ROME — Italian-born Cardinal-designate Silvano Tomasi describes himself as “one of those 40 million Americans who were born outside the United States, but at the same time are part of the makeup of the country.”

The Italian-American cardinal-designate, who celebrated his 80th birthday on Columbus Day, has not lived full time in the United States since 1989, but he told Catholic News Service he feels “more American than anything else.”

Pope Francis announced Oct. 25 that he would induct the archbishop into the College of Cardinals Nov. 28.

Cardinal-designate Tomasi, a Scalabrinian, said Pope Francis has not explained why he chose him, but he thinks one reason is that he belongs “to a small religious family that for over a century has been working with migrants and refugees and displaced people and people on the margins of society. And this is one of his priorities. Maybe he wanted to give a shoutout to my community and say, ‘Keep moving, keep going in that direction.'”

His second guess, he said, is to highlight the importance of multilateral diplomacy, since the soon-to-be cardinal is a retired nuncio and Vatican representative to U.N. agencies in Geneva.

“The Holy See can bring to the international context values that are useful for solving problems in the long run. It does not bring the power of trade or of a military arsenal, but it brings those moral values that resonant with the heart of every person,” he said.

The values and value-based solutions the Vatican proposes are not based only on theory, he said, but flow from “a reality on the ground — of the sisters, thousands of sisters, that sacrifice their lives to achieve the real development of a country, and the thousands of priests who support and educate millions of young people to be decent citizens of their countries and the world.”

Technically retired, the cardinal-designate is working on a new book, continues to meet via Zoom with a group of experts promoting nuclear disarmament and raises money for the continued expansion of the Ethiopian Catholic University of St. Thomas Aquinas in Addis Ababa, where he was stationed as nuncio from 1996 to 2003.

He was sent to New York at the age of 19 as an aspiring priest with the Missionaries of St. Charles Borromeo, commonly known as the Scalabrinians. Ordained to the priesthood in New York in 1965, he studied social sciences and earned a doctorate in sociology from Fordham University.

He and his brother, Scalabrinian Father Lydio Tomasi, founded the Center for Migration Studies, and he taught at City University of New York and at the New School for Social Research. He also served a term as the U.S. provincial of the Scalabrinians. From 1983 to 1987, he traveled the country as director of pastoral care in the U.S. bishops’ office of Migration and Refugee Services.

His order’s practice of sending seminarians to study in a foreign land wasn’t simply to help them learn the local language, he said, but also to help them absorb the customs and culture.

At first, he said, he was puzzled by “how Americans were proud of their flag,” but then he recognized it as an expression of their sense of “belonging to the country no matter where you come from or what your background was.”

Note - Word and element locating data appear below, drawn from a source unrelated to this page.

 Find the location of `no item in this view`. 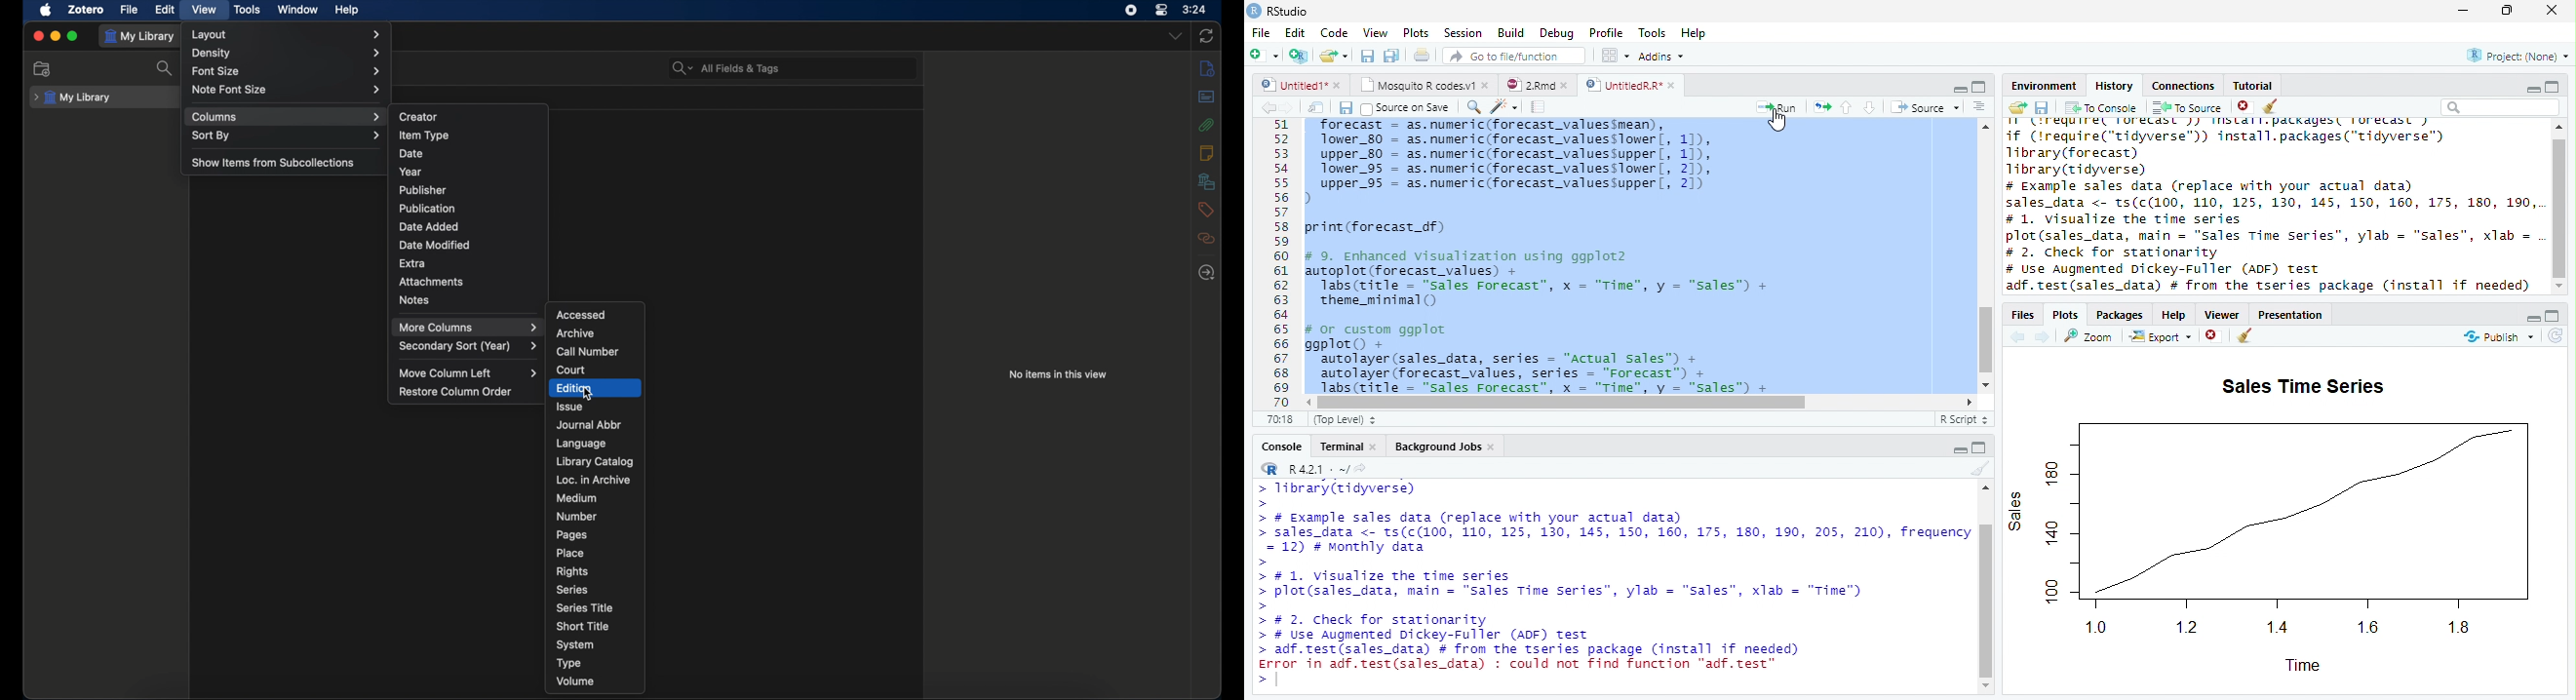

no item in this view is located at coordinates (1058, 375).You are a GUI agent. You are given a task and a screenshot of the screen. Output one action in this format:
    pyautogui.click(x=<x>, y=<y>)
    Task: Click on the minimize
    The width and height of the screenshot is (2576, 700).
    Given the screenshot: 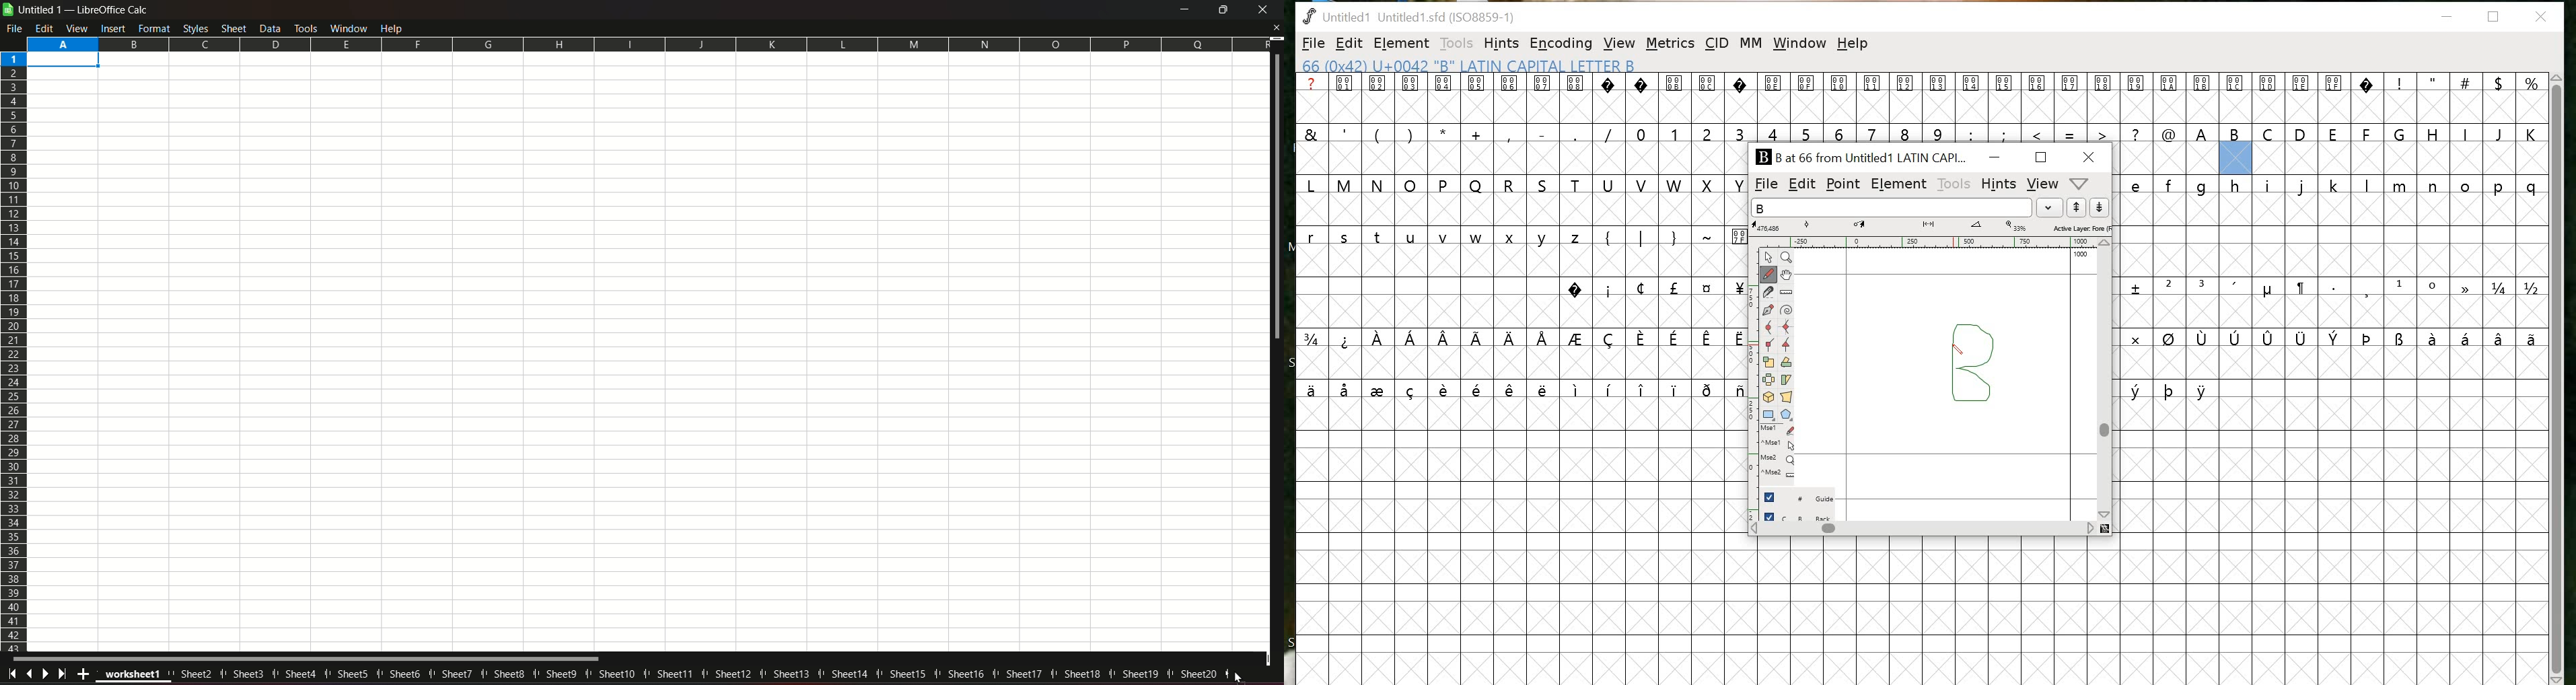 What is the action you would take?
    pyautogui.click(x=2452, y=17)
    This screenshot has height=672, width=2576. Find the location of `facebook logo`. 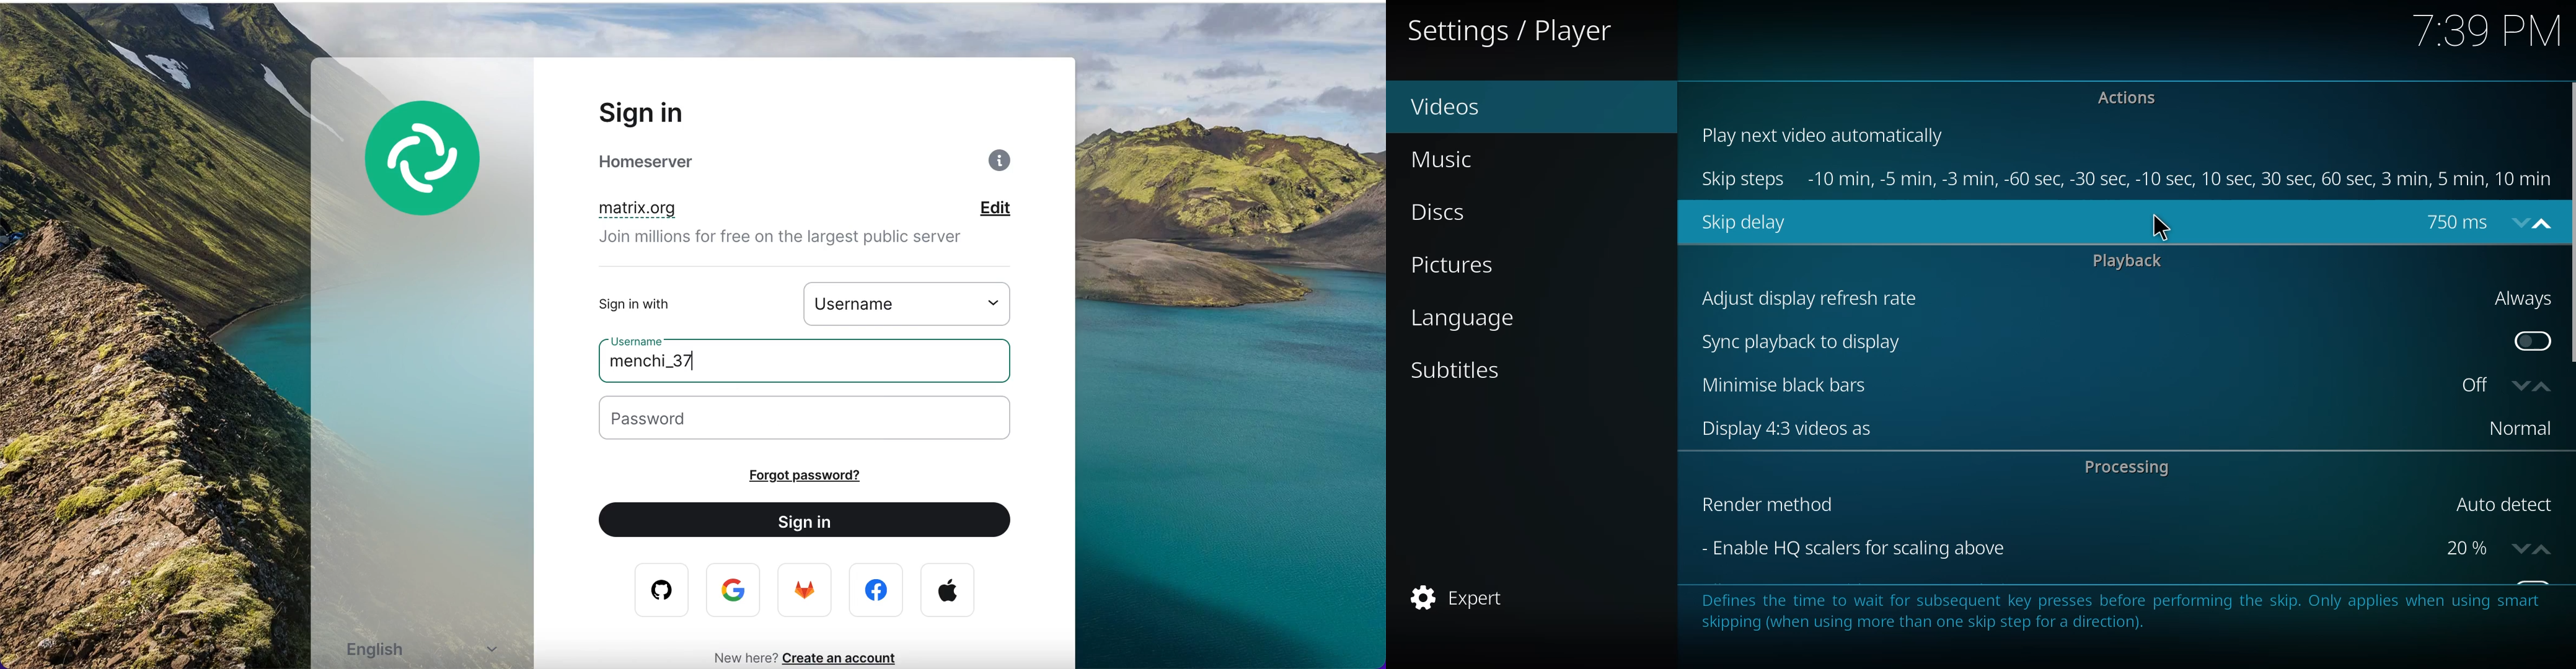

facebook logo is located at coordinates (879, 591).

“It’s a sign of a substantive integration of a variety of experiences and traditions,” he said. In the United States, “this happens independently of your status, your formation as a person, your job or profession. It’s something that binds people and gives people an identity. You know who you are — even without reflecting on and analyzing it from a sociological or psychological point of view. It’s something that you are.”

Tomasi, who would visit the United States several times a year before the COVID-19 pandemic, said he could not say if that sense of everyone belonging is as strong today as it was 30 or 40 years ago.

But his international travels lead him to believe the rest of the world sees the United States differently today.

“I sense that the Trump Administration, by trying to emphasize the ‘America first’ policy, economic approach and military role, has really not created the concrete possibility of reaching what they said they aimed at reaching: Making America ‘great again,'” he said.

At least internationally, the cardinal-designate said, the result has been “a sense of suspicion” even regarding aid from the United States. Many people question whether it is “philanthropy or generosity anymore, but is it the ambition to control?”

When he was a student, he said, there was “the feeling that America was there to help, to give a hand when an emergency was exploding (and) that you could rely on it for the defense of fundamental freedoms.”

Still, Tomasi said, many countries could learn from the U.S. experience of integrating people from all over the world — a process supported by generations of Catholic sisters, priests, parishes and other institutions.

Pioneers in Solidarity with Migrants, his most recent book, was released in Italian in July, and he’s working on the English version. It is based on correspondence between Blessed Giovanni Battista Scalabrini and St. Frances Cabrini, discussing ministry to immigrants in the United States in the late 1800s and early 1900s.

The book, he said, makes it clear that the first step always must be “the defense of the rights of migrants; they are human beings like everyone else.”